第64章 錯流
錯流
這個結論不難猜,但是當它真真正正被說出,被驗證的時候,帶給人的驚詫仍然無可避免。
“還是蠻神奇的,這個事情我都沒法想澄哥知道了會怎麽樣。”顏潤感慨。
“會亂。”卻是郁禮從背後擁住他,将下颌搭上其肩膀,又從他手中抽走了手機,“張桐,你放心講,我們不會說給澄哥。”
最後她舉過手機,對着張桐允諾了句。
“你是明白我意思的。”那頭傳來一聲輕笑,是張桐對這句話的認同,“确實,我并不想讓梓澄知道。我現在說這件事,只是因為上次聖誕節,看見雙雙媽媽很想要一個小孫子,看見薇薇和涵涵無形中也是被期待了的。”
“需要我們告訴小嬸嬸嗎?”
顏潤疑問。
“也不是,就是只打算告訴你們。說多了人,怕事情會無法控制,告訴你們是想讓薇薇能夠在虛妄之中得到一點慰藉;涵涵也還蠻喜歡你們的。”
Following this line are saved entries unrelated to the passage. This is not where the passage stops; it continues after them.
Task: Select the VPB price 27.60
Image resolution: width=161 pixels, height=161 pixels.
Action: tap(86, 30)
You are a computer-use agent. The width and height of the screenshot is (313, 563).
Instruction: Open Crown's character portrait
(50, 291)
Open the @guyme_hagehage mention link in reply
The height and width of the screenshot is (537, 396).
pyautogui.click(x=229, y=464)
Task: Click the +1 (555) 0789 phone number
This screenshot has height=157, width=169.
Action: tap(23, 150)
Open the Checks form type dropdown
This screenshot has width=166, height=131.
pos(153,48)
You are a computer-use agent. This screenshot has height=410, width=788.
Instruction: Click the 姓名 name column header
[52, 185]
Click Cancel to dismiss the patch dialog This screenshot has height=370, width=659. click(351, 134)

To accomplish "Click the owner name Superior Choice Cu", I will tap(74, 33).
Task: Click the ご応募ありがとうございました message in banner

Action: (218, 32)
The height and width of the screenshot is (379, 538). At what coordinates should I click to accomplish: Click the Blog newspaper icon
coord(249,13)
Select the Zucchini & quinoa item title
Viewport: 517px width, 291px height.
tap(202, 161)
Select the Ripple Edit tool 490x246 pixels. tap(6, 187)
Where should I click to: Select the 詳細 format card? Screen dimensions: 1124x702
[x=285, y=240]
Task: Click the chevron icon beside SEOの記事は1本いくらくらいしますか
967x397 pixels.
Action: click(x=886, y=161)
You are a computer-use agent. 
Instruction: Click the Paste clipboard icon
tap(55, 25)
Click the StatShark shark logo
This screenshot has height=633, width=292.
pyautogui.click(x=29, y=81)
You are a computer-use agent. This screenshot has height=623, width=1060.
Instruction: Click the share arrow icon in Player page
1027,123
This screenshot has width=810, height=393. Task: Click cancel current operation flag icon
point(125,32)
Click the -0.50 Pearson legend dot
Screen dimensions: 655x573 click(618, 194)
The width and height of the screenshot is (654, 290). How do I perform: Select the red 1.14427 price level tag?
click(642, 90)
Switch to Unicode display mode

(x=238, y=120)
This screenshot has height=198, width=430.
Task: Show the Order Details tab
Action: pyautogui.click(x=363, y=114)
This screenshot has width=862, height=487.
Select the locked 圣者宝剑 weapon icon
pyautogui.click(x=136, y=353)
張桐解釋着,“這麽多年,涵涵的存在解脫了申涵可,卻把申薇困死了。告訴你們,是想讓薇薇能夠更釋懷;讓發生的事情留下一點點證明來過的痕跡,然後才好叫薇薇徹底放下。”
涵涵解脫了申涵可對郁梓澄的執念,而涵涵成為了申薇的執念。她的話顏潤聽懂了。
“可是今天澄哥好像完全不認得涵涵的媽媽?”于是他随着又說。
“嗯,沒錯。涵涵快兩歲的時候,為了在S市徹底避開梓澄,薇薇去整了容、動了全臉。”
“三年前?”她的這個回答讓顏潤一時間不知道了再說什麽,是郁禮最後接住了話頭。
“對,那時候涵涵也可以不一直黏着她了,她就完全投身了自己的律所。那家律所從涵涵斷奶起,她一直在籌備,那時候正是發展勢頭最好的時候,她整容也是知道一定會跟梓澄的律所撞上。”
“就是現在跟悅識合作的那家?”郁禮問。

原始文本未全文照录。